Pixelated Television Memories

This week I interviewed my father, Alex, about his memories about television whilst growing up. He was born in ’67 in Santiago, Chile and migrated to Australia in ’74, living right on the beach in Coogee – couldn’t possibly get more Australian than that. When him and his sister weren’t at the beach, he remembers watching TV with his family. His mother particularly liked shows like the Australian drama, ‘Prisoner’ and his father quite enjoyed sitcoms at the time like ‘Bewitched’ and ‘I Dream of Genie’.

Dad remembers the room in which the television was in as “typical for the time”. It was the 70s so there was the “patterned wallpaper, shaggy carpet and beige furniture”. He even noted one of the futons he would sit and watch TV on was in our house almost 30 years later until it crumbled and collapsed in on itself.

When my father and his family arrived in Australia they were quick to embrace Australian culture, with a big part of it being sport.

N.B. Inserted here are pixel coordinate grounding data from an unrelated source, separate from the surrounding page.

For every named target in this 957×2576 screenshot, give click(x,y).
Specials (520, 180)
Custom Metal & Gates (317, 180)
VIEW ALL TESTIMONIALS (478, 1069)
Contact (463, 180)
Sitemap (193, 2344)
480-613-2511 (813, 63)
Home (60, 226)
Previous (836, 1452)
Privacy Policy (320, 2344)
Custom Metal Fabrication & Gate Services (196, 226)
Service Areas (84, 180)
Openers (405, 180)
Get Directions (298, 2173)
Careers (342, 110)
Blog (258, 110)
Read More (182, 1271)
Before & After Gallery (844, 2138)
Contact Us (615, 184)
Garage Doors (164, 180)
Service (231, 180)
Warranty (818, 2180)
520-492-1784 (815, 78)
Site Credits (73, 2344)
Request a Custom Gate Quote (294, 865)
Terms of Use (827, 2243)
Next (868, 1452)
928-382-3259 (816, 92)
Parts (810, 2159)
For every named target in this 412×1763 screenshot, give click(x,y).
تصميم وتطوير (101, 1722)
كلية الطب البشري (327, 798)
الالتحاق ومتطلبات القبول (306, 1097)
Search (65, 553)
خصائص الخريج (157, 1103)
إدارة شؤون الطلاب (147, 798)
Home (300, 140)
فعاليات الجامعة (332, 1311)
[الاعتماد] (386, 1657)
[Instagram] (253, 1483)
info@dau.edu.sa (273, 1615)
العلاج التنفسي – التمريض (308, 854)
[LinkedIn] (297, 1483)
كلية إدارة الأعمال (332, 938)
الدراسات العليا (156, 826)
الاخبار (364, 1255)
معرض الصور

When they arrived in ’74, the Eastern Suburb Roosters and the Canterbury-Bankstown Bulldogs were facing of in the grand final in the Australian Rugby League. My dad remembers watching the game as a 7-year-old on a grainy black and white television. That year the Roosters won 19 – 4 and from that moment on he became an Eastern Suburbs fan. Much of my father’s television memories involved watching his beloved Roosters play, including one year where they lost the final and he stormed out of the house. Some things never change.

Outside from sport, a significant moment my father remembers was the news report announcing the death of Elvis in 1977. He remembers it being a very surreal moment and compared it to when Michael Jackson died in 2009. These days news events, such as the death of a celebrity or other major world events, are broken over the internet first before airing on television. But back then the television was the first window into the happenings in the world. The world became smaller.

It is interesting to see how the use of television has changed over time. My father told me when growing up there were about five or so channels to choose from. I can’t imagine not being able to watch what I want when I want let alone only have a few channels to flick through. How my generation sees television compared to my dad’s generation is interesting. The TV allowed them to see the world. Today, it’s usually the last place we look.